** WHAT THE EXERCISE ASKS **
Give back every line of the material exactly, as it appears below.

==============================

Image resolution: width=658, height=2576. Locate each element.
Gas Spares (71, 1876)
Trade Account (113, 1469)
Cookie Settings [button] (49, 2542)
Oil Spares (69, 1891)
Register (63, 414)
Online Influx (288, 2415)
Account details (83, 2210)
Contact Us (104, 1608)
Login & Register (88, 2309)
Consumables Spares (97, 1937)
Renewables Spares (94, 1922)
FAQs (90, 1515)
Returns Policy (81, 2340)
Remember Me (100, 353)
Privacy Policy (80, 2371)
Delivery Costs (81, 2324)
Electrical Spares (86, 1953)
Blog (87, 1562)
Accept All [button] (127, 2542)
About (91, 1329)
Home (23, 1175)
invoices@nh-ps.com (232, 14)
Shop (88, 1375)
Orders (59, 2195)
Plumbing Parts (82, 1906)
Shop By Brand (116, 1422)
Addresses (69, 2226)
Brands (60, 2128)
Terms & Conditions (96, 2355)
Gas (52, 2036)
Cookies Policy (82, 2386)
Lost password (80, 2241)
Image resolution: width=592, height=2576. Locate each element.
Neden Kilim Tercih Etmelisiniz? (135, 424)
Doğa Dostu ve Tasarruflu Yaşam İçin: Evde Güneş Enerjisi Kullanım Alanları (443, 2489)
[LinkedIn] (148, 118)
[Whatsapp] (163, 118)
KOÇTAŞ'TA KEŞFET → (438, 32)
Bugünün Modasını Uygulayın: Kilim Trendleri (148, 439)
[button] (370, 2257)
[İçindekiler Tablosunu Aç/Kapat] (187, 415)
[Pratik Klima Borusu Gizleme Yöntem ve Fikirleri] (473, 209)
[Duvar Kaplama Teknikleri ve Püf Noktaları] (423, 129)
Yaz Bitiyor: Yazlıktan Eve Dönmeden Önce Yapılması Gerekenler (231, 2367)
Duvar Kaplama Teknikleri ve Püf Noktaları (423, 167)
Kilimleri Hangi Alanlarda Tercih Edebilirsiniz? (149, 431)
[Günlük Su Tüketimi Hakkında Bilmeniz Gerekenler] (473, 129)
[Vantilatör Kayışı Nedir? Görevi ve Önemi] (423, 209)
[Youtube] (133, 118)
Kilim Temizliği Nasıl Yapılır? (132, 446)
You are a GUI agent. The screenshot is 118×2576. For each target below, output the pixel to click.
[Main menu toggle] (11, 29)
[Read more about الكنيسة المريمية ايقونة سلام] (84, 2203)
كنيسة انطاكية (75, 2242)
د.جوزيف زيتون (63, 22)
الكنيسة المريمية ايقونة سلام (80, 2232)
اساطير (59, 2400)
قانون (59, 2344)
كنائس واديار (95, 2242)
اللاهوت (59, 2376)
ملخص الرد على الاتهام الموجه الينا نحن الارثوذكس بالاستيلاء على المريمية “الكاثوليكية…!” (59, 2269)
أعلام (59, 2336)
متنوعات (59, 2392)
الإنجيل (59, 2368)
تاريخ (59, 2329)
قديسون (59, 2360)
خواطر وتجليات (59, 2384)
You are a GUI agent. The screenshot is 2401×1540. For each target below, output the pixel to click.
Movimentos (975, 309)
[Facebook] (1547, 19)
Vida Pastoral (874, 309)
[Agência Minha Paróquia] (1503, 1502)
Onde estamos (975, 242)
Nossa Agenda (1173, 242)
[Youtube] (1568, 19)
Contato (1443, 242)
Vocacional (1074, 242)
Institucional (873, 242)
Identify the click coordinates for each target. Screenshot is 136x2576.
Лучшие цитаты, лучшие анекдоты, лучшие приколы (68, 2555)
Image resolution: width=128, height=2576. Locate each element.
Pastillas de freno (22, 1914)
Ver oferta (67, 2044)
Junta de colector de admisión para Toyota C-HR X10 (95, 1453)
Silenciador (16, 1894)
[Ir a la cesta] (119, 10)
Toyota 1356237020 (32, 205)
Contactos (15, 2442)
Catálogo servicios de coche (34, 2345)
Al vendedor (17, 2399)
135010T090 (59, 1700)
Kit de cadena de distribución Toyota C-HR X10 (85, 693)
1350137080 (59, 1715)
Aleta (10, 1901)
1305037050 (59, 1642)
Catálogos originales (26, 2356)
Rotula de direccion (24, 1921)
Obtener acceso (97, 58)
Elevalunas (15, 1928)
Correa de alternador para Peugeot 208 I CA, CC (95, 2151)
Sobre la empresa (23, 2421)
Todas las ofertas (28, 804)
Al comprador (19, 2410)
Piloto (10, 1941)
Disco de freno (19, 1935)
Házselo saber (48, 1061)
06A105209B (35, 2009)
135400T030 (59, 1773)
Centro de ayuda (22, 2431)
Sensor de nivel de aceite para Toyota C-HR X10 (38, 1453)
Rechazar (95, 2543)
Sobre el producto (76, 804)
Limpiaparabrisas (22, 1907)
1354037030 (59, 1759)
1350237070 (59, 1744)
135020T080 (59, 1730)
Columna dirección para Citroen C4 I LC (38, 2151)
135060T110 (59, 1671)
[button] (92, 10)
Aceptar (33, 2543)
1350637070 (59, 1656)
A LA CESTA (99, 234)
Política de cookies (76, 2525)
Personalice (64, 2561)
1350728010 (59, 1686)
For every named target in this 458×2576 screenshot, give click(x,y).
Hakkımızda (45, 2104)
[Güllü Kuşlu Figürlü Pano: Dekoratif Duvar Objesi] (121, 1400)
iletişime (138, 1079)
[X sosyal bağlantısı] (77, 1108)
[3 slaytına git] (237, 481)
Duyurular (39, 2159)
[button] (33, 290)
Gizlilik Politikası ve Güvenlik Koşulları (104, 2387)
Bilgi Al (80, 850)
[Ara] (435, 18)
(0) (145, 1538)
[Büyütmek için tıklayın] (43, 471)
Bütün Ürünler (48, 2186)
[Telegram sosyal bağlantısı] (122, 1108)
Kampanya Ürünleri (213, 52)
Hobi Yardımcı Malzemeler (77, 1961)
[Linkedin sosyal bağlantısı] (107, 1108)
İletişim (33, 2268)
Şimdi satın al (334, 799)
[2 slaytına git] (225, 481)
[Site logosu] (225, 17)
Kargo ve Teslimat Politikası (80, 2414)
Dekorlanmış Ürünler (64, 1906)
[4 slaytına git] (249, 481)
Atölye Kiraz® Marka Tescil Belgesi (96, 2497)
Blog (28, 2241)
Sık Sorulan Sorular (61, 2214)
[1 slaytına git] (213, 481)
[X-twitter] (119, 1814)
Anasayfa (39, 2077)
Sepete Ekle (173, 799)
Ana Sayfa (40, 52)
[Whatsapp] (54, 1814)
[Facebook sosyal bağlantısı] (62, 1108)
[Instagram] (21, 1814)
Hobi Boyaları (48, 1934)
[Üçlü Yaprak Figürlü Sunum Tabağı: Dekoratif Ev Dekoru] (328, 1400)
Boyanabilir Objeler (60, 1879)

==============================

** EXERCISE SOLUTION **
Image resolution: width=658, height=2576. Locate each element.
Gas Spares (71, 1876)
Trade Account (113, 1469)
Cookie Settings [button] (49, 2542)
Oil Spares (69, 1891)
Register (63, 414)
Online Influx (288, 2415)
Account details (83, 2210)
Contact Us (104, 1608)
Login & Register (88, 2309)
Consumables Spares (97, 1937)
Renewables Spares (94, 1922)
FAQs (90, 1515)
Returns Policy (81, 2340)
Remember Me (100, 353)
Privacy Policy (80, 2371)
Delivery Costs (81, 2324)
Electrical Spares (86, 1953)
Blog (87, 1562)
Accept All [button] (127, 2542)
About (91, 1329)
Home (23, 1175)
invoices@nh-ps.com (232, 14)
Shop (88, 1375)
Orders (59, 2195)
Plumbing Parts (82, 1906)
Shop By Brand (116, 1422)
Addresses (69, 2226)
Brands (60, 2128)
Terms & Conditions (96, 2355)
Gas (52, 2036)
Cookies Policy (82, 2386)
Lost password (80, 2241)
Image resolution: width=592, height=2576. Locate each element.
Neden Kilim Tercih Etmelisiniz? (135, 424)
Doğa Dostu ve Tasarruflu Yaşam İçin: Evde Güneş Enerjisi Kullanım Alanları (443, 2489)
[LinkedIn] (148, 118)
[Whatsapp] (163, 118)
KOÇTAŞ'TA KEŞFET → (438, 32)
Bugünün Modasını Uygulayın: Kilim Trendleri (148, 439)
[button] (370, 2257)
[İçindekiler Tablosunu Aç/Kapat] (187, 415)
[Pratik Klima Borusu Gizleme Yöntem ve Fikirleri] (473, 209)
[Duvar Kaplama Teknikleri ve Püf Noktaları] (423, 129)
Yaz Bitiyor: Yazlıktan Eve Dönmeden Önce Yapılması Gerekenler (231, 2367)
Duvar Kaplama Teknikleri ve Püf Noktaları (423, 167)
Kilimleri Hangi Alanlarda Tercih Edebilirsiniz? (149, 431)
[Günlük Su Tüketimi Hakkında Bilmeniz Gerekenler] (473, 129)
[Vantilatör Kayışı Nedir? Görevi ve Önemi] (423, 209)
[Youtube] (133, 118)
Kilim Temizliği Nasıl Yapılır? (132, 446)
You are a GUI agent. The screenshot is 118×2576. For each target below, output the pixel to click.
[Main menu toggle] (11, 29)
[Read more about الكنيسة المريمية ايقونة سلام] (84, 2203)
كنيسة انطاكية (75, 2242)
د.جوزيف زيتون (63, 22)
الكنيسة المريمية ايقونة سلام (80, 2232)
اساطير (59, 2400)
قانون (59, 2344)
كنائس واديار (95, 2242)
اللاهوت (59, 2376)
ملخص الرد على الاتهام الموجه الينا نحن الارثوذكس بالاستيلاء على المريمية “الكاثوليكية…!” (59, 2269)
أعلام (59, 2336)
متنوعات (59, 2392)
الإنجيل (59, 2368)
تاريخ (59, 2329)
قديسون (59, 2360)
خواطر وتجليات (59, 2384)
You are a GUI agent. The screenshot is 2401×1540. For each target below, output the pixel to click.
Movimentos (975, 309)
[Facebook] (1547, 19)
Vida Pastoral (874, 309)
[Agência Minha Paróquia] (1503, 1502)
Onde estamos (975, 242)
Nossa Agenda (1173, 242)
[Youtube] (1568, 19)
Contato (1443, 242)
Vocacional (1074, 242)
Institucional (873, 242)
Identify the click coordinates for each target. Screenshot is 136x2576.
Лучшие цитаты, лучшие анекдоты, лучшие приколы (68, 2555)
Image resolution: width=128, height=2576. Locate each element.
Pastillas de freno (22, 1914)
Ver oferta (67, 2044)
Junta de colector de admisión para Toyota C-HR X10 (95, 1453)
Silenciador (16, 1894)
[Ir a la cesta] (119, 10)
Toyota 1356237020 (32, 205)
Contactos (15, 2442)
Catálogo servicios de coche (34, 2345)
Al vendedor (17, 2399)
135010T090 (59, 1700)
Kit de cadena de distribución Toyota C-HR X10 (85, 693)
1350137080 (59, 1715)
Aleta (10, 1901)
1305037050 (59, 1642)
Catálogos originales (26, 2356)
Rotula de direccion (24, 1921)
Obtener acceso (97, 58)
Elevalunas (15, 1928)
Correa de alternador para Peugeot 208 I CA, CC (95, 2151)
Sobre la empresa (23, 2421)
Todas las ofertas (28, 804)
Al comprador (19, 2410)
Piloto (10, 1941)
Disco de freno (19, 1935)
Házselo saber (48, 1061)
06A105209B (35, 2009)
135400T030 (59, 1773)
Centro de ayuda (22, 2431)
Sensor de nivel de aceite para Toyota C-HR X10 (38, 1453)
Rechazar (95, 2543)
Sobre el producto (76, 804)
Limpiaparabrisas (22, 1907)
1354037030 (59, 1759)
1350237070 (59, 1744)
135020T080 (59, 1730)
Columna dirección para Citroen C4 I LC (38, 2151)
135060T110 (59, 1671)
[button] (92, 10)
Aceptar (33, 2543)
1350637070 (59, 1656)
A LA CESTA (99, 234)
Política de cookies (76, 2525)
Personalice (64, 2561)
1350728010 (59, 1686)
For every named target in this 458×2576 screenshot, give click(x,y).
Hakkımızda (45, 2104)
[Güllü Kuşlu Figürlü Pano: Dekoratif Duvar Objesi] (121, 1400)
iletişime (138, 1079)
[X sosyal bağlantısı] (77, 1108)
[3 slaytına git] (237, 481)
Duyurular (39, 2159)
[button] (33, 290)
Gizlilik Politikası ve Güvenlik Koşulları (104, 2387)
Bilgi Al (80, 850)
[Ara] (435, 18)
(0) (145, 1538)
[Büyütmek için tıklayın] (43, 471)
Bütün Ürünler (48, 2186)
[Telegram sosyal bağlantısı] (122, 1108)
Kampanya Ürünleri (213, 52)
Hobi Yardımcı Malzemeler (77, 1961)
[Linkedin sosyal bağlantısı] (107, 1108)
İletişim (33, 2268)
Şimdi satın al (334, 799)
[2 slaytına git] (225, 481)
[Site logosu] (225, 17)
Kargo ve Teslimat Politikası (80, 2414)
Dekorlanmış Ürünler (64, 1906)
[4 slaytına git] (249, 481)
Atölye Kiraz® Marka Tescil Belgesi (96, 2497)
Blog (28, 2241)
Sık Sorulan Sorular (61, 2214)
[1 slaytına git] (213, 481)
[X-twitter] (119, 1814)
Anasayfa (39, 2077)
Sepete Ekle (173, 799)
Ana Sayfa (40, 52)
[Whatsapp] (54, 1814)
[Facebook sosyal bağlantısı] (62, 1108)
[Instagram] (21, 1814)
Hobi Boyaları (48, 1934)
[Üçlü Yaprak Figürlü Sunum Tabağı: Dekoratif Ev Dekoru] (328, 1400)
Boyanabilir Objeler (60, 1879)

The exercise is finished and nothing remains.